Oysa ne gölgesinde oturmuşluğum, meyvesini yemişliğim vardı, ne de yanından
geçmişliğim. O kadar uzaktık ki birbirimize, hiçbir bilgim de yoktu hakkında,
ilgim de olmamıştı. Hangi coğrafyalarda, hangi koşullarda, nasıl yetişiyordu,
boyu, kökü, gövdesi, dalları, yaprağı, çiçeği, kokusu nasıldı?
Mango ağacını ilk
duyduğumda, bildiğimi düşündüğüm bir olgu üzerinden yorum yapabilmiştim sadece.
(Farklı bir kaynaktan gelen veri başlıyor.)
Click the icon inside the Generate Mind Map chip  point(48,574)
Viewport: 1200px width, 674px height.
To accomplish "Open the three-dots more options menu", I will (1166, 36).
Her ağacın, doğaya özgün bir katkı yaptığını her birinin ayrı bir güzellik
kattığını, cömertçe kendini sunduğunu biraz da olsa öğrenebilmiştim
çocukluğumun doğasından. Altlarında, gölgelerinde, üzerlerinde, dallarında
oturduğum, aralarında mango ağacının
olmadığı onlarcasıyla yakından tanıştığım ağaç türleri. Ama içlerinden bir
tanesi vardı ki diğerlerinden daha farklı bildiğim, tanıdığım, yaşamımda
ayrıcalıklı bir yeri olan.
Başlangıçta yeşil olan,
olgunlaşınca siyaha yakın koyu mor bir renk alan, çok az sulu, mayhoş buruk bir
tadı olan özel bir meyve ağacıdır bizim için. Hızla yayılıp çok kolay dallanıp
budaklanan, kokulu beyaz küçük çiçekler açan, yeşilin en koyusu parlak
yapraklarını yaz kış dökmeyen, içlerinde oyunlar oynadığımız, altında oturup
söyleyip güldüğümüz, odununu yakıp ısındığımız, türküsünü söyleyip
duygulandığımız karayemiş ağacı.
Ne zaman çocukluğumuza bir
yolculuk yapsak, onun yanında, altında veya üstünde buluruz kendimizi. Hasretle
sarılır, yüreğimizdekileri duyumsar, susarız. Durup dinleriz, düşünüp
yenileniriz, anlatır konuşuruz, güleriz, ağlarız, dertleşiriz, güçleniriz gölgesinde.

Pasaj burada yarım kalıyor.